Episode 2: Weaponizing Life, with Banu Bargu
In episode 2 of Critical Theory: The Podcast, Professor Bernard E. Harcourt sits down with Banu Bargu (UC Santa Cruz) to discuss her book Starve and Immolate: The Politics of Human Weapons (New York: Columbia University Press, 2014) and the weaponization of life in relation to praxis.
Episode 3: The Counterrevolution in Brazil, with Augusto Jobim do Amaral, Fernanda Martins, Antonio Pele, and Jesús Sabariego. Taped in Brazil.

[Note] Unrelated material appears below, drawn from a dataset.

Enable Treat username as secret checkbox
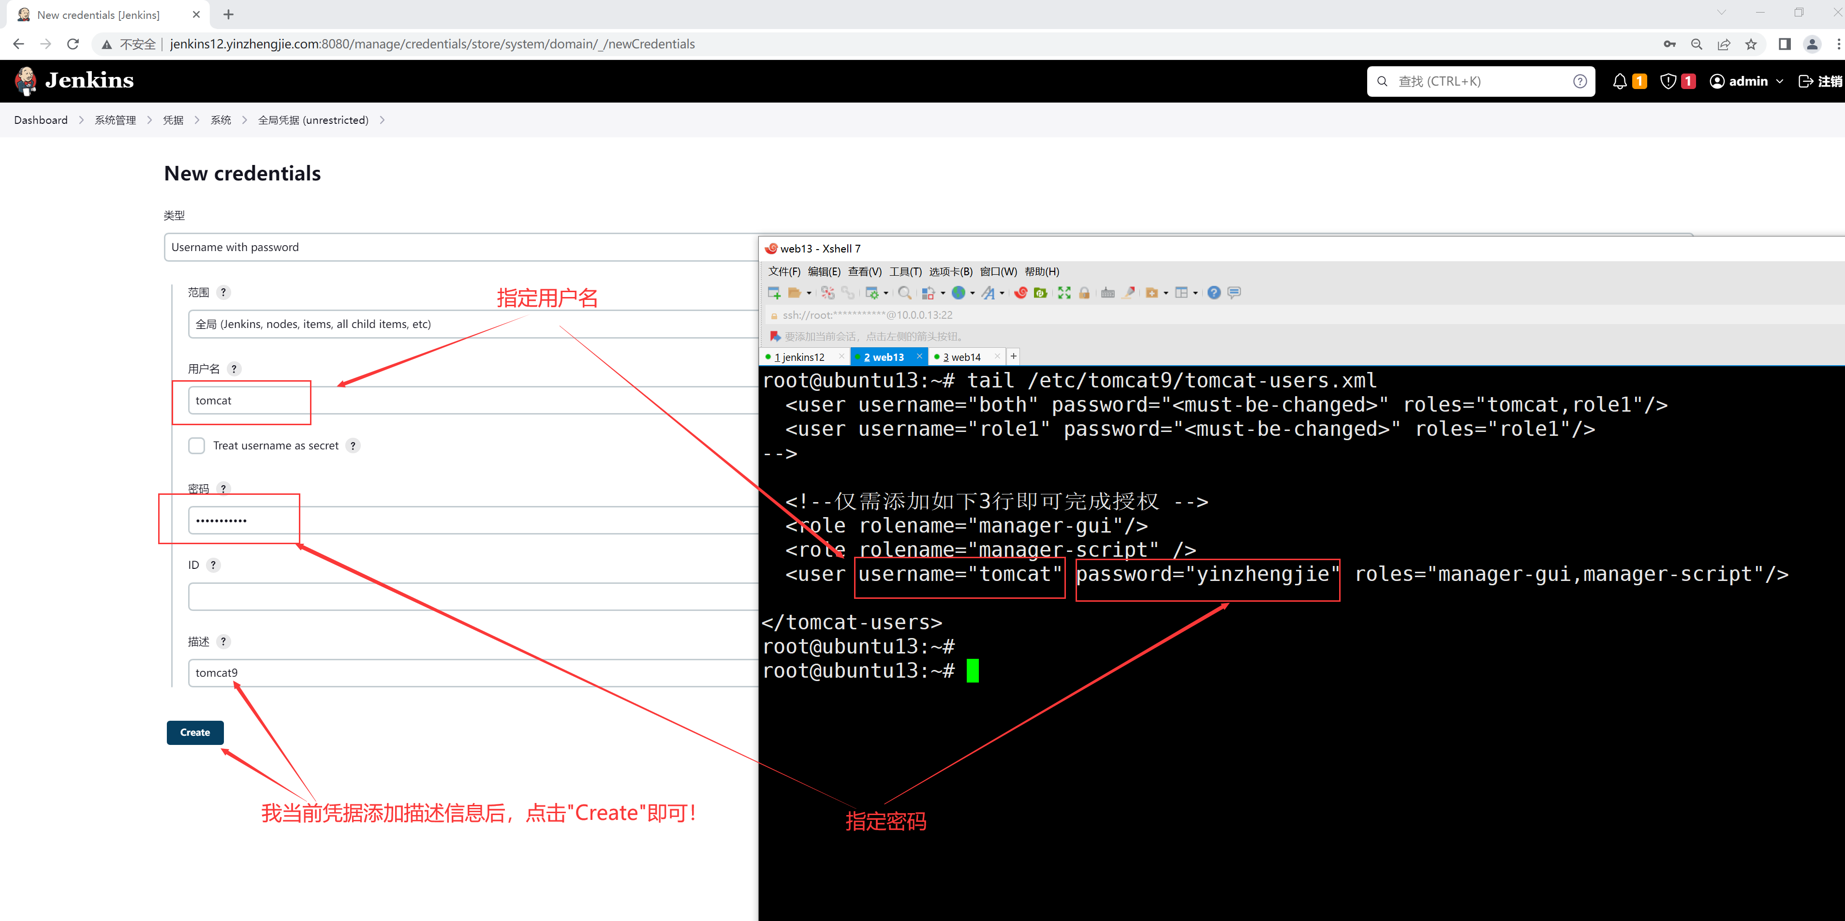 pos(196,445)
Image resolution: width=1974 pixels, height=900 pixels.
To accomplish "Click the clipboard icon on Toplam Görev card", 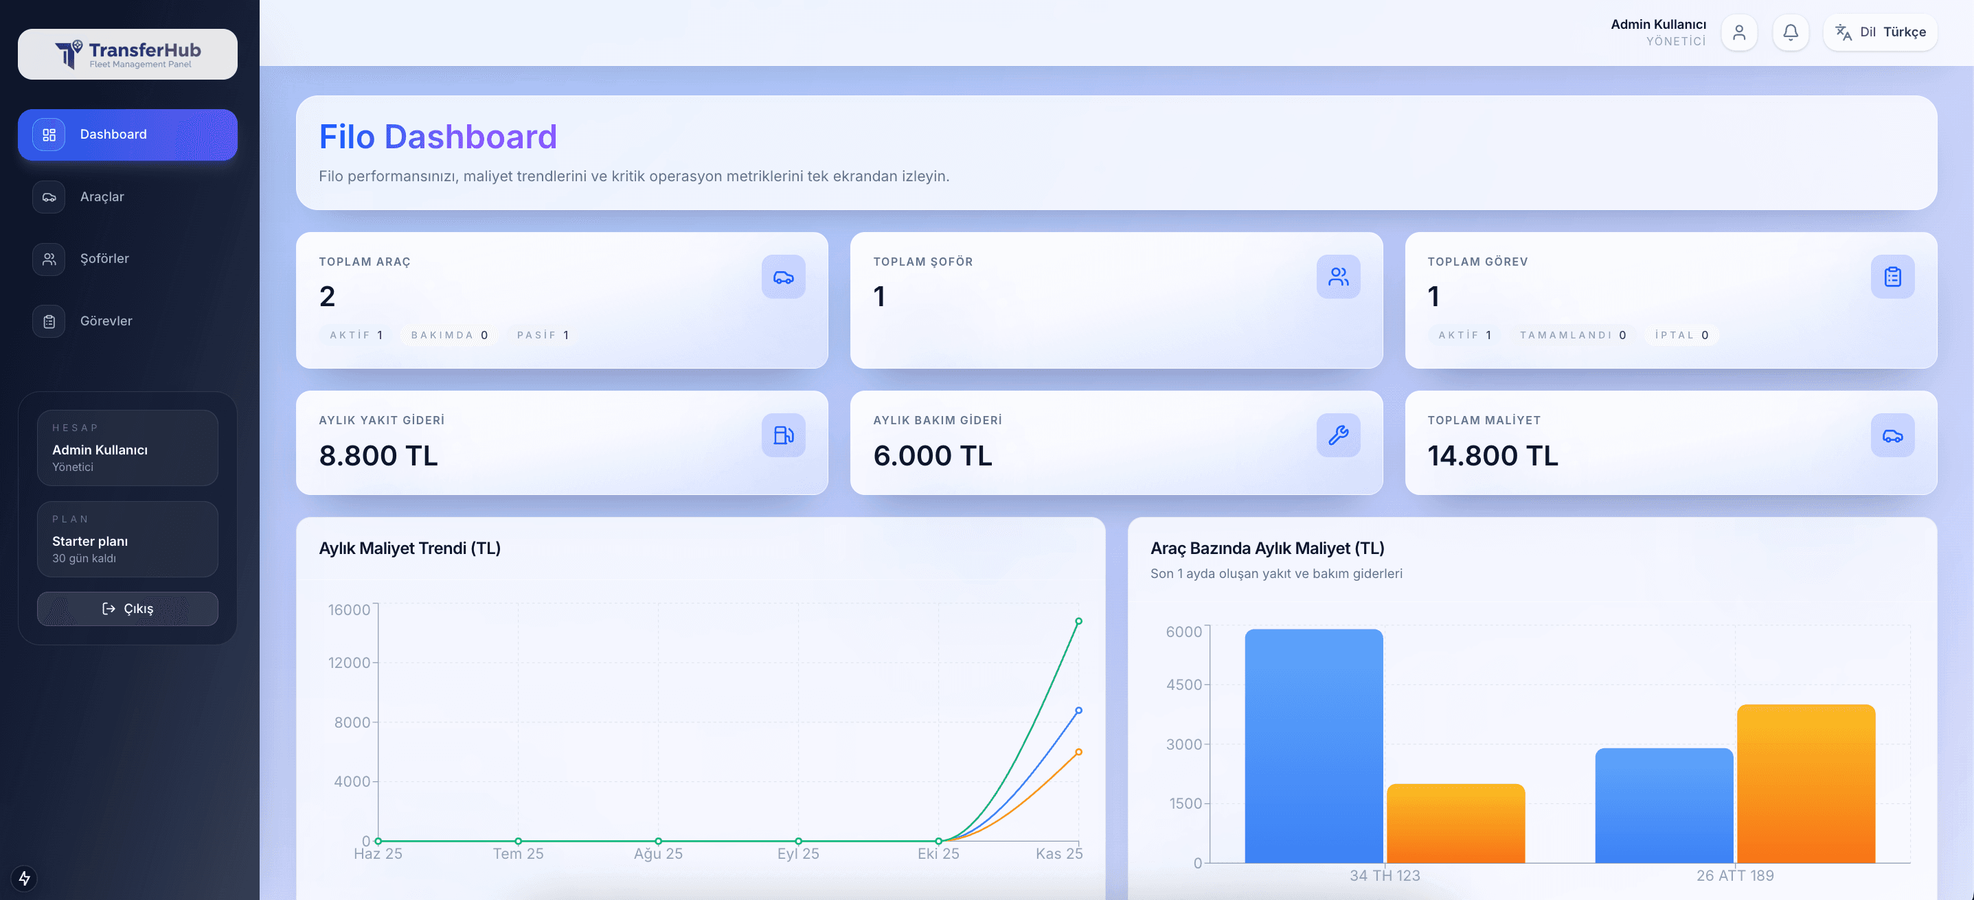I will pyautogui.click(x=1893, y=277).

In episode 3 of Critical Theory: The Podcast, Columbia University Professor Bernard E. Harcourt investigates the shockingly high rates of police violence in Brazil, in an effort to understand, in conversation with four brilliant critical theorists in Brazil, how best to comprehend the ongoing state violence. Discussing theories of civil war, of counterrevolution, of necropolitics, biopolitics and biopower, Harcourt and his four guests—Augusto Jobim do Amaral, Fernanda Martins, Antonio Pele, and Jesús Sabariego—engage in a wide-ranging empirical and theoretical examination of the current crisis of police violence in Brazil. Taped in Porto Alegre and Rio in October 2019, this episode offers a stimulating and haunting analysis of contemporary state violence in Brazil today.